Employees at Wells Fargo claim that if they had not opened up millions of bogus customer bank accounts as instructed, they would have lost their jobs for failing to meet sales quotas.
Today’s settlement is not the first for Wells Fargo. It paid $185 million in fines when it copped to opening approximately 1.5 million unauthorized, fee-bearing bank accounts that extracted money from their customers. Among other complaints about the bank, the “fake account” scheme, which surfaced in 2016 after many years of operation, did not stop accusers from calling out more bad behavior.
“Wells Fargo customers entrusted their bank with their livelihood, their dreams, and their savings for the future. Instead of safeguarding its customers, Wells Fargo exploited them, signing them up for products – from bank accounts to insurance – that they never wanted. This is an incredible breach of trust that threatens not only the customers who depended on Wells Fargo, but confidence in our banking system.

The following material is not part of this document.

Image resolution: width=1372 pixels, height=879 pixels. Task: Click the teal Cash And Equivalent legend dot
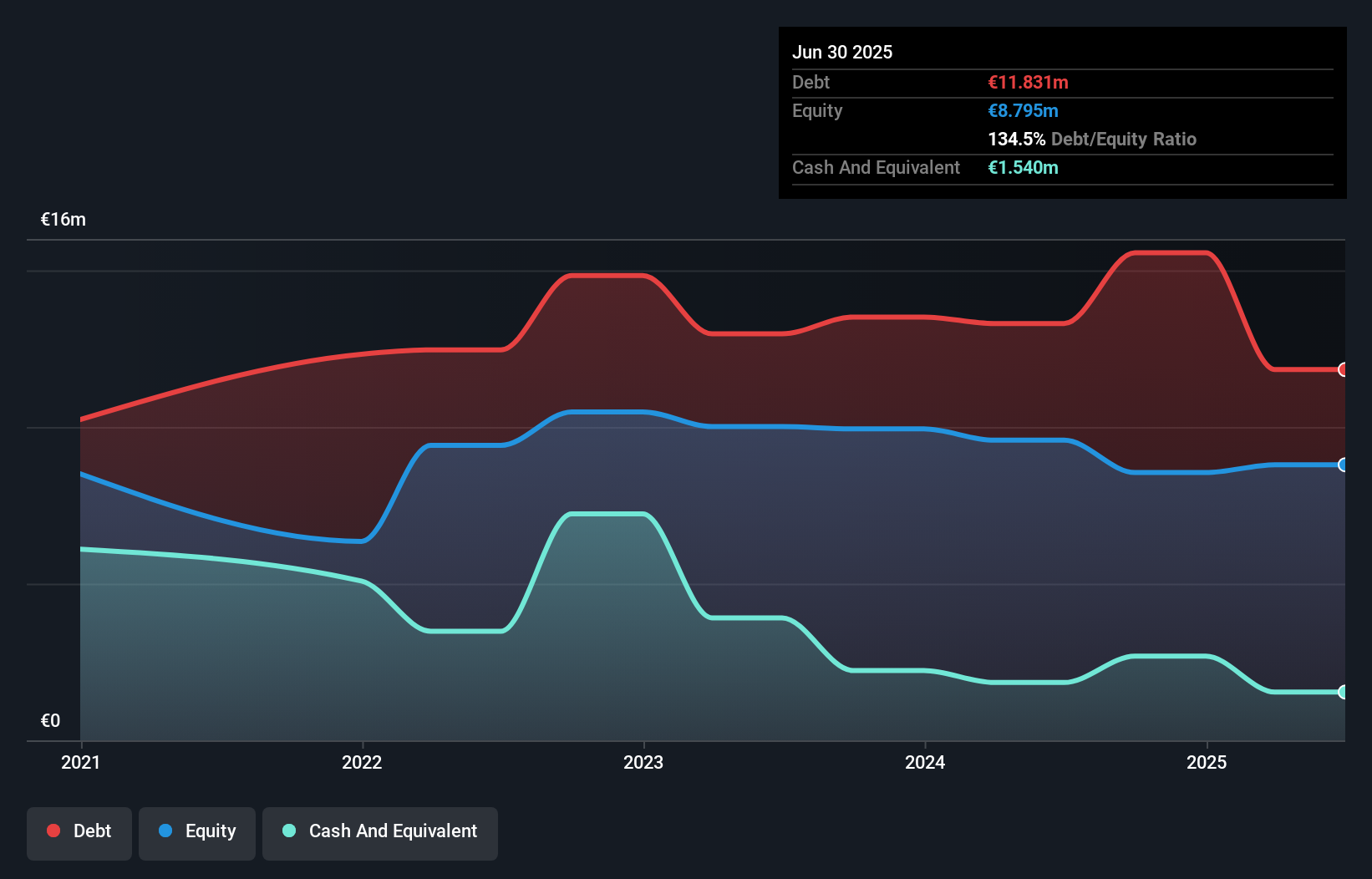(x=288, y=831)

As our investigation found, Wells Fargo’s conduct was unlawful and disgraceful.”
Wells Fargo reported net income of $22.2 billion in 2017. Its top five institutional holders are led by Warren Buffett, chairman and CEO of Berkshire Hathaway; Tim Buckley, president and CEO of Vanguard Group; Larry Fink, chairman and CEO of Blackrock; Abigail Johnson, president and CEO of FMR LLC; and Joseph Hooley, chairman and CEO of State Street.